◆ Requirement:
Working from the records below, repeat exactly the lines starting at the line that contains "Click the Url input field" and ending at the line that contains "Given: Open the Documenten tab", inclusive.

[Stored items]
+-------+

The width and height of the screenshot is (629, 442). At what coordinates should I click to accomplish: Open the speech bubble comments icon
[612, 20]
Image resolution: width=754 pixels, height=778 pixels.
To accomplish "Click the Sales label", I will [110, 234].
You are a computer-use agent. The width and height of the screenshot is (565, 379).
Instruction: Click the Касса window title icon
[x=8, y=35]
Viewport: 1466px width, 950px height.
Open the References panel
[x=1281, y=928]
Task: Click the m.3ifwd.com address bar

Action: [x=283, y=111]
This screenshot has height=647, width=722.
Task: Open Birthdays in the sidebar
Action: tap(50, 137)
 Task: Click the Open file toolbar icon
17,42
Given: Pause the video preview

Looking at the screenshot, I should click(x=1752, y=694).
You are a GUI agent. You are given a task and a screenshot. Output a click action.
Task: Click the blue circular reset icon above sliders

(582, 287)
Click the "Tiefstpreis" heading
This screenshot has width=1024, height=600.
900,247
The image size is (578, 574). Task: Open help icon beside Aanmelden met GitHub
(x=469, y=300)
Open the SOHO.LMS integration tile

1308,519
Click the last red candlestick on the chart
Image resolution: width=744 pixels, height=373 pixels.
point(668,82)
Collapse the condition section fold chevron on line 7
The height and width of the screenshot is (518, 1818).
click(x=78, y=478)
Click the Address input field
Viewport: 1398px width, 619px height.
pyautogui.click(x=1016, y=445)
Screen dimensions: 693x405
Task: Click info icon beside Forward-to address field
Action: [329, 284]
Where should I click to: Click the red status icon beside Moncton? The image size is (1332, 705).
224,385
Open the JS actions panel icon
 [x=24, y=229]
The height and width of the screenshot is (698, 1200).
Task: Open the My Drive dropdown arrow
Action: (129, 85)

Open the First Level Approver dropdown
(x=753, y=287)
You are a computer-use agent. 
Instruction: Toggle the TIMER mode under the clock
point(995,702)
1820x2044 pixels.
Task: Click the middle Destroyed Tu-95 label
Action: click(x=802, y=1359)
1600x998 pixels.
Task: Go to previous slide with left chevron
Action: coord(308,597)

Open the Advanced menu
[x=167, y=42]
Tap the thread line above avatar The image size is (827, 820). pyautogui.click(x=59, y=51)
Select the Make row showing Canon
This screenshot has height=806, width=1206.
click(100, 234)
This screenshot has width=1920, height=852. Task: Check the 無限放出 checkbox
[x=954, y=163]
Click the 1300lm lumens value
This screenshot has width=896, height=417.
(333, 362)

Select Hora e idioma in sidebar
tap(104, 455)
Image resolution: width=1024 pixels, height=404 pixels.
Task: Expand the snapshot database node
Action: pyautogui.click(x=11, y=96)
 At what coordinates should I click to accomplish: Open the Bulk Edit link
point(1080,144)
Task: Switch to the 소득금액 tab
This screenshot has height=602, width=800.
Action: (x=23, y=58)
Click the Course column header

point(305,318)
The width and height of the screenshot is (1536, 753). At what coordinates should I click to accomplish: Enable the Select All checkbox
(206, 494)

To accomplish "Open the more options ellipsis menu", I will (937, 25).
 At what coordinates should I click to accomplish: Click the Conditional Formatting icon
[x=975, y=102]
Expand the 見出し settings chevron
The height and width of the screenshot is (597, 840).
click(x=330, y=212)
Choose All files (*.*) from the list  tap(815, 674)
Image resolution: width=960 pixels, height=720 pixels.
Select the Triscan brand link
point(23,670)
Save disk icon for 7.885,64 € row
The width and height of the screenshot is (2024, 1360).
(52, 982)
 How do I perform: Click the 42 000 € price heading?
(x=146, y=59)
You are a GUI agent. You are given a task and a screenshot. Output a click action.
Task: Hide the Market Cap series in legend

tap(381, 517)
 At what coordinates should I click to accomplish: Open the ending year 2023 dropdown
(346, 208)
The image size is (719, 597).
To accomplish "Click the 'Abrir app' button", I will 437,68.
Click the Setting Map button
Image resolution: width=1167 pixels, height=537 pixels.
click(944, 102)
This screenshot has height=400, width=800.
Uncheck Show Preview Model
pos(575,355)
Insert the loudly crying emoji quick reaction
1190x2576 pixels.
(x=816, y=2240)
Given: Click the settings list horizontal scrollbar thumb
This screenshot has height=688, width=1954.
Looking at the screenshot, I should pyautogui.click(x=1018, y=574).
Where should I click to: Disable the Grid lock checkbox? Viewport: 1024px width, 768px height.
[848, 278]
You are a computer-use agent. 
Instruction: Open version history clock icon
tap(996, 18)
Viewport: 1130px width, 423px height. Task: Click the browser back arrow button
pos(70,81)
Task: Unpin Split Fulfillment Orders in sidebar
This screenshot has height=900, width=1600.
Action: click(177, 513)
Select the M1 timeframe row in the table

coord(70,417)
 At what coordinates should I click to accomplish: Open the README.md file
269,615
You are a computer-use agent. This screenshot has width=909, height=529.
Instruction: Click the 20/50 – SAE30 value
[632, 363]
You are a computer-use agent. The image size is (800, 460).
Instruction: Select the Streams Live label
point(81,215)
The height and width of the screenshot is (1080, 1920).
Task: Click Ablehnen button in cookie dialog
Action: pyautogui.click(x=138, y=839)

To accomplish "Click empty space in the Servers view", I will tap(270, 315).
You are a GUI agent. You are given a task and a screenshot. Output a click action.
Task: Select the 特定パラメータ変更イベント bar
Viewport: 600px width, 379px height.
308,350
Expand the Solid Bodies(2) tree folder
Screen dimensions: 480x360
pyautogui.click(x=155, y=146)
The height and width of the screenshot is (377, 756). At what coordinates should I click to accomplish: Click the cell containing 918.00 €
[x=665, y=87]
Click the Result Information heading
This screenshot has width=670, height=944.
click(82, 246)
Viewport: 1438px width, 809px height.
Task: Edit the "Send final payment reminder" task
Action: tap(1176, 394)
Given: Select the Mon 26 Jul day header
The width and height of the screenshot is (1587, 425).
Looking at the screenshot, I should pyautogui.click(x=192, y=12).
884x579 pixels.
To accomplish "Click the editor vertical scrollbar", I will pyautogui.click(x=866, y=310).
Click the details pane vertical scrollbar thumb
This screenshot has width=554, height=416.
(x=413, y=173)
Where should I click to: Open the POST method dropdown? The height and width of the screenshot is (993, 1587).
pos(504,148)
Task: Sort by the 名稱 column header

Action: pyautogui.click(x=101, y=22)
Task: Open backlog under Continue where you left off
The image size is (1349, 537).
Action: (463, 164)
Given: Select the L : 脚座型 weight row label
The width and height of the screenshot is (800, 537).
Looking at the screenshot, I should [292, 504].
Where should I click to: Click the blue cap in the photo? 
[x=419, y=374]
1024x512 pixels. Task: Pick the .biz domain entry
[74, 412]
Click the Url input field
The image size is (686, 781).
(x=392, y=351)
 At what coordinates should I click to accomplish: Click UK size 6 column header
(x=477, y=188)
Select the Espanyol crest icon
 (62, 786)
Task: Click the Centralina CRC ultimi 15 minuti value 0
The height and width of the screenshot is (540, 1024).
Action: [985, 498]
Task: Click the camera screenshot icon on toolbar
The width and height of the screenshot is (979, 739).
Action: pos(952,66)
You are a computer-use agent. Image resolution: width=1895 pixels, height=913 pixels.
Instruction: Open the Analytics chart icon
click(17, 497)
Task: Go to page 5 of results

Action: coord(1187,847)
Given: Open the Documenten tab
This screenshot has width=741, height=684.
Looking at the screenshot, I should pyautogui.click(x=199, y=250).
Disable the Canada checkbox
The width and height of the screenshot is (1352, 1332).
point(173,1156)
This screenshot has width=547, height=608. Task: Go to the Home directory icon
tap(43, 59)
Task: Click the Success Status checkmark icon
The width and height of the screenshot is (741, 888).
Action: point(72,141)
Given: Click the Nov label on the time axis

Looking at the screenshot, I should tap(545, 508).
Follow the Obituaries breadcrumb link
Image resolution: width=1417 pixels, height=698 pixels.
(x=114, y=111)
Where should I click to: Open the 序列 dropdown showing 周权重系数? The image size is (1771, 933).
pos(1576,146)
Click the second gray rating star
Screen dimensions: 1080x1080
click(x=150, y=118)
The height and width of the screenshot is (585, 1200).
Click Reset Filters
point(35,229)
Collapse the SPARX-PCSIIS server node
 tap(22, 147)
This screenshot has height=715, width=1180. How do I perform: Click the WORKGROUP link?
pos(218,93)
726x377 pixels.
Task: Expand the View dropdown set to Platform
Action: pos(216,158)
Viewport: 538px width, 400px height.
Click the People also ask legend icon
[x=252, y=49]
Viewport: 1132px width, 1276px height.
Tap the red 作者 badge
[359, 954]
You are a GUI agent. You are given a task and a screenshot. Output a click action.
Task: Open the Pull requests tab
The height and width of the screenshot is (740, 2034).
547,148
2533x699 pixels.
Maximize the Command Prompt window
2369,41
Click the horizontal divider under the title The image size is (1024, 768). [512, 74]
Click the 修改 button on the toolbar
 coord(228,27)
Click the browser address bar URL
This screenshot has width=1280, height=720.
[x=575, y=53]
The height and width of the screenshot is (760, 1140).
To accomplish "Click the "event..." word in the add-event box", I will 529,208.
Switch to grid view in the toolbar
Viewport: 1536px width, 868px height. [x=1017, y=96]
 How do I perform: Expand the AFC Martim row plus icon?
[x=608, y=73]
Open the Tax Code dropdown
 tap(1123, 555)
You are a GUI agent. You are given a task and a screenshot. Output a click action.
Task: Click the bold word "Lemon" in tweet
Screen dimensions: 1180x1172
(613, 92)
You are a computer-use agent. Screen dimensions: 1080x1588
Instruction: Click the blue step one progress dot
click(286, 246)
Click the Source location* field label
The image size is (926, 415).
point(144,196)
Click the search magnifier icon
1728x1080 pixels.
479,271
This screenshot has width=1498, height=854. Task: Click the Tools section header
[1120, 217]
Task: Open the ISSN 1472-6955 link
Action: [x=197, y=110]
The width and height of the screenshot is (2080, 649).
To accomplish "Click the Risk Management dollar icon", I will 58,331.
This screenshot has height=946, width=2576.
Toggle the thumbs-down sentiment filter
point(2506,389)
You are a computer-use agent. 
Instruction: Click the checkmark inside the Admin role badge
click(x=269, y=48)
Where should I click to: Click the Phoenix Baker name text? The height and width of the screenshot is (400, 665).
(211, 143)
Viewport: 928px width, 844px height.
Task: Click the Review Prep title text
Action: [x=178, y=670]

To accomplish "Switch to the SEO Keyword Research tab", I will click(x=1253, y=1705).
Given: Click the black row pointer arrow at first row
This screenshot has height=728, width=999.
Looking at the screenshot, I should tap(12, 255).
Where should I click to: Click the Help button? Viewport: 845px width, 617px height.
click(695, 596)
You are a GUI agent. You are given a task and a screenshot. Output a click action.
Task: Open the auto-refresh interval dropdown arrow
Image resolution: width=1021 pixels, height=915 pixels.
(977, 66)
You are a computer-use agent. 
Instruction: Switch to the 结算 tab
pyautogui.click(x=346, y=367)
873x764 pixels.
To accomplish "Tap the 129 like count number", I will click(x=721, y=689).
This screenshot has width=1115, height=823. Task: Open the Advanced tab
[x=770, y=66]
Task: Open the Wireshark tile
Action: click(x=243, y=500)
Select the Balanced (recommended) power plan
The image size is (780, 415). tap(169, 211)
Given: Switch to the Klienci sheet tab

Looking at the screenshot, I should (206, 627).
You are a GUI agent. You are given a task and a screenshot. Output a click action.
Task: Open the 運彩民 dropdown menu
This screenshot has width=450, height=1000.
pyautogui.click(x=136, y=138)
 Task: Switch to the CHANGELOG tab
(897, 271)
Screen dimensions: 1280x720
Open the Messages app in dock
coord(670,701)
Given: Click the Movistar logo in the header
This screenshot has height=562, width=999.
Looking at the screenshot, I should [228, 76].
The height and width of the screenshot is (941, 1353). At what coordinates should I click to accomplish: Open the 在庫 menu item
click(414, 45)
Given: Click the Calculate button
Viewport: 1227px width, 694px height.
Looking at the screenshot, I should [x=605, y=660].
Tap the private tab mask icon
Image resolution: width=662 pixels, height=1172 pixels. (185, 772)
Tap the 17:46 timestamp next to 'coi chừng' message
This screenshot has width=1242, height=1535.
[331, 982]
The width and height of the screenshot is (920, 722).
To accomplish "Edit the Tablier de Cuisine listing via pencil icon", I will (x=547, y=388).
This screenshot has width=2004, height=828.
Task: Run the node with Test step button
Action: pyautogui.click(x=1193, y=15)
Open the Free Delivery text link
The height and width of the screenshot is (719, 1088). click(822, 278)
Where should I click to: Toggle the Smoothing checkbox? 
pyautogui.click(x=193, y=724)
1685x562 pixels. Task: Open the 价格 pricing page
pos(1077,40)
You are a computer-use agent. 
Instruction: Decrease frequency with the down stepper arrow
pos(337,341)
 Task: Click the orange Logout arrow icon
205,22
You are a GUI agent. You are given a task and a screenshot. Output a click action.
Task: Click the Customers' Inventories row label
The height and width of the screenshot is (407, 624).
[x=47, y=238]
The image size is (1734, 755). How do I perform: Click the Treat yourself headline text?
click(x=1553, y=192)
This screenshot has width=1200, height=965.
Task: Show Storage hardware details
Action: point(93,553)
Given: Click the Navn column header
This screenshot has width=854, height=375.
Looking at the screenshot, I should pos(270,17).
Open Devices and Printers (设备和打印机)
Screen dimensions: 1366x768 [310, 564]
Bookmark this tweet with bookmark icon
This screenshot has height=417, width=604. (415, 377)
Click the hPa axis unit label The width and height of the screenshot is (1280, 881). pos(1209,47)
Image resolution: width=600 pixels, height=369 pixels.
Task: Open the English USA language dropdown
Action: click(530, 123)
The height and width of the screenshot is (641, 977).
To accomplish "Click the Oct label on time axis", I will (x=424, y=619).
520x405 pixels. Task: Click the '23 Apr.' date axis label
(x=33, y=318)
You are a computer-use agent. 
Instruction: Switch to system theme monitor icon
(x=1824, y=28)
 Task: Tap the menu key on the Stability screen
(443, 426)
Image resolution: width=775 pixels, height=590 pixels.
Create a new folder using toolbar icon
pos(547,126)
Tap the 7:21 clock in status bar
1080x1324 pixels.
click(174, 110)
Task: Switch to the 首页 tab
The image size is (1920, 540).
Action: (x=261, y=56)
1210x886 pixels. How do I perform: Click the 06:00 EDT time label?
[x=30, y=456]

+-------+

◆ Result of the exercise:
Click the Url input field
The image size is (686, 781).
(x=392, y=351)
 At what coordinates should I click to accomplish: Click UK size 6 column header
(x=477, y=188)
Select the Espanyol crest icon
 (62, 786)
Task: Click the Centralina CRC ultimi 15 minuti value 0
The height and width of the screenshot is (540, 1024).
Action: [985, 498]
Task: Click the camera screenshot icon on toolbar
The width and height of the screenshot is (979, 739).
Action: pos(952,66)
You are a computer-use agent. Image resolution: width=1895 pixels, height=913 pixels.
Instruction: Open the Analytics chart icon
click(17, 497)
Task: Go to page 5 of results

Action: coord(1187,847)
Given: Open the Documenten tab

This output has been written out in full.